Beyond the Basics – Adapting to the Challenges

  1. Documentation Review. Part of what makes due diligence using only remote procedures a less than ideal model is the reluctance of investment managers to release sensitive documentation. With travel restrictions in place for the foreseeable future, investment managers, investors, and due diligence professionals will have to be creative in addressing access to sensitive documentation. This applies to not only the due diligence professional, but also the investment management staff – how is the investment manager obtaining relevant documentation during its investment due diligence?
  2. Virtual “Trust but verify” is still a fundamental component of operational due diligence. An onsite visit provides the opportunity to observe employees, processes, and systems in action. With most, if not all, of an investment manager’s staff working from home and on-site visits suspended, due diligence professionals can obtain a significant amount of information through questionnaires, social media, a review of Form ADV, and even the investment manager’s website. Virtual visits include “a walkthrough of systems” through screen shares and video conferencing.
  3. Interviews. Although in-person interviews are a great way to glean information from a manager, video conferencing is a viable alternative. Interviews are important not just for what is said, but due diligence professionals will pay close attention to non-verbal communication as well as corroborations between front, middle, and back office personnel. As stay at home restrictions continue, due diligence professionals and investment management personnel are becoming comfortable with conducting interviews remotely.

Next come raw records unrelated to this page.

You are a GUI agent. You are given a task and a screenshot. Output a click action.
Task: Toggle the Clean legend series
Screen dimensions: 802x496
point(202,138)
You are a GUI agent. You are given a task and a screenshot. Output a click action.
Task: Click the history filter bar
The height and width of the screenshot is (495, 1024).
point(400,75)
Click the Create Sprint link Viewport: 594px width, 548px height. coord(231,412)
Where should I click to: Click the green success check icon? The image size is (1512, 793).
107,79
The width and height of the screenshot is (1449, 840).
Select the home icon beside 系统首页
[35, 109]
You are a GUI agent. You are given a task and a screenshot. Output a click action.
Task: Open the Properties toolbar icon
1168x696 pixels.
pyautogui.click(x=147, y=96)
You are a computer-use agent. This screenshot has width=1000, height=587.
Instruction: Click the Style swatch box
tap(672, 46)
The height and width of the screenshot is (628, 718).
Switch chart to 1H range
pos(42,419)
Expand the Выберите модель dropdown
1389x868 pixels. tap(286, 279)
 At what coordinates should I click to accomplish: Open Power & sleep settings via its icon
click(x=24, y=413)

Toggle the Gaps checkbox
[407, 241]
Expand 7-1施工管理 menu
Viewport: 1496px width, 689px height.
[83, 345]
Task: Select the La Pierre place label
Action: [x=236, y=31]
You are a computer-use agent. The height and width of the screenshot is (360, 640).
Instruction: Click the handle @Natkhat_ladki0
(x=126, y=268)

Video conferences can still allow the interviewer to read body language, walk through the life of the investment, and assess whether the story “fits.”
  4. Business Continuity and Disaster Recovery. Most investment managers have business continuity and disaster recovery plans in place. Typical plans address isolated events such as a power outage or an inaccessible office building. Most do not address a pandemic with widespread quarantines, travel restrictions, and most, if not all, employees working from home. Annual BC/DR testing is more often than not executed when the office is not at 100 percent capacity (e.g., a long weekend or a week in summer when a higher than normal percentage of employees are on vacation). COVID-19 has tested these plans and highlighted weaknesses. Due diligence professionals should ask about any problems, and more importantly, any changes that have been made in response to COVID-19.
  5. Regulatory Concerns. Investment managers and due diligence professionals should be aware of any regulatory changes due to COVID-19. The SEC and OCIE have both released statements in response to COVID-19. OCIE has indicated it may discuss with registrants the implementation and effectiveness of business continuity plans. The SEC has stated that the June 30, 2020 deadline for complying with Reg BI will not be changed in light of COVID-19. Investment managers should ensure any changes in policies and procedures are carefully documented and consistent with legal requirements. Well-designed compliance programs that are not properly documented or implemented will often lead to regulatory enforcement actions.      

Looking Forward

As COVID-19 continues to evolve and market participants continue to adapt, due diligence professionals will need to evolve and adapt as well. Due diligence professionals are adapting to virtual environments, watching for regulatory guidance, and developing an understanding of policy and procedural changes.

As we move past the pandemic, due diligence professionals and investors should ask for copies of policies and procedures as well as disaster recovery and business continuity plans. Any documentation that has not been revised or updated as a result of COVID-19 should be a red flag.

While we are in what can only be described as “the worst of times,” we can still develop best practices that will carry forward with us as we look forward to the “best of times.”